The artist, who is best known for his paintings of horses, was not particularly prolific, completing just 400 or so works before his death at age 81. The Spanish Pointer is one of Stubbs’s most well-known paintings. The painting currently for sale is something of a rediscovery, having only been shown in an institutional exhibition once, at London’s National Gallery of Sports and Pastimes in 1948. (The short-lived institution featured the collection of founder Walter Hutchinson, then the owner of The Spanish Pointer.)
“The dog has long been man’s best friend, but the eighteenth century saw a significant rise in its importance and status,” Julian Gascoigne, a senior director and British paintings specialist at Sotheby’s said. He added that, with a few exceptions, the appearance of dogs in art had previously been as “staffage,” or secondary figures, within wider compositions of mythological and hunting scenes, landscapes, or as part of a family conversation pieces.
“It’s not a coincidence that paintings of dogs, as works of art in themselves, really begins in earnest with Stubbs,” Gascoigne said. “In broader society, a growing tenderness for these most loyal of domestic animals, and their innate association with a bucolic way of life, fed a popular demand for such imagery.”
The last time the work was seen publicly was at Sotheby’s London in 1972, when it sold for £30,000 ($75,000). Over 50 years later—after making its way to a private collection in Philadelphia—it could make quite the splash at the house’s “Old Master and 19th-Century Paintings Evening Sale” on December 4.

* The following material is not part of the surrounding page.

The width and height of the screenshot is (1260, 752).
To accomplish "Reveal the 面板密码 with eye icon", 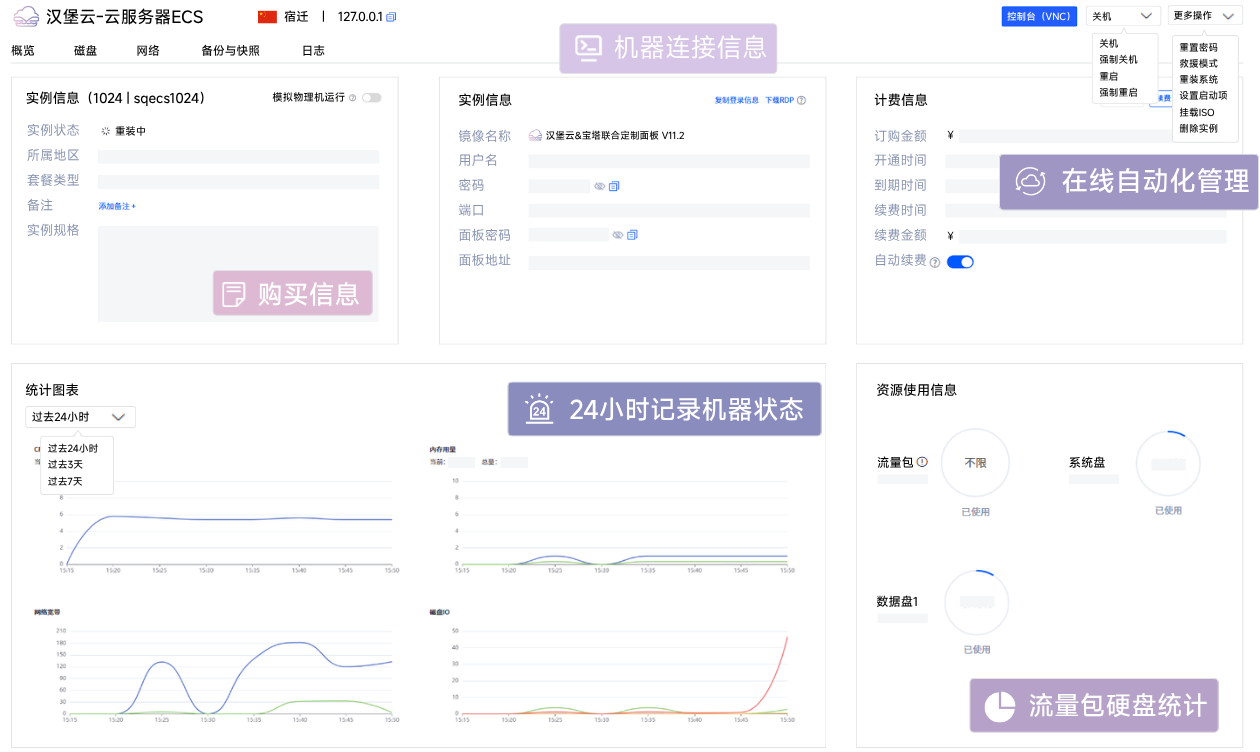I will 617,234.
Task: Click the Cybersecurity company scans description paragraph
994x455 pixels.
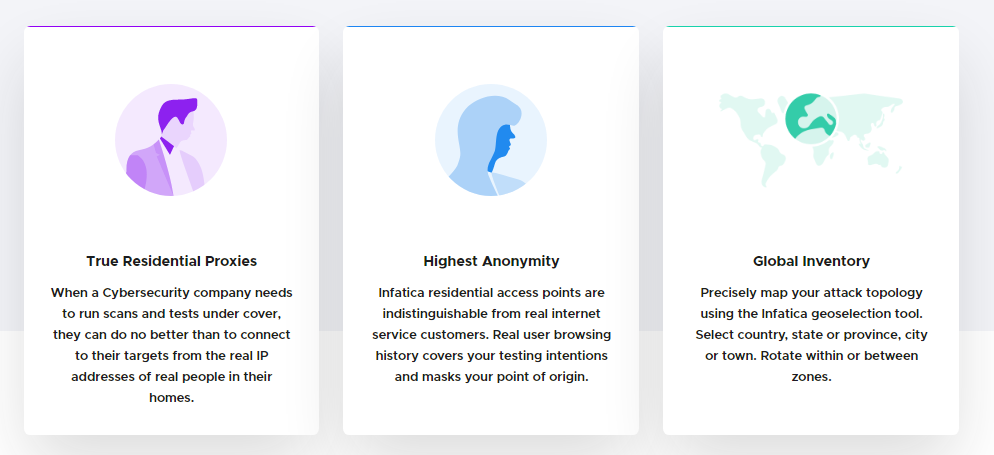Action: pyautogui.click(x=171, y=345)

The original owner of the dog portrait was the publisher Thomas Bradford, who turned it into a famous print, engraved by William Woollett (1735–1785). The image went on to appear on Spode porcelain and sporting guns, in addition to the numerous editions of the print. It was also widely copied, including by Stubbs himself, who made another version—possibly the original—now in the collection of the Neue Pinakothek, Munich. Other artists such as Philip Reinagle (1749–1833) and Richard Cosway (1742–1821) borrowed the dog’s pose for their own works, as did Stubbs, who used it as the basis for Portrait of Lord Clermont’s pointer, Phillis (1772).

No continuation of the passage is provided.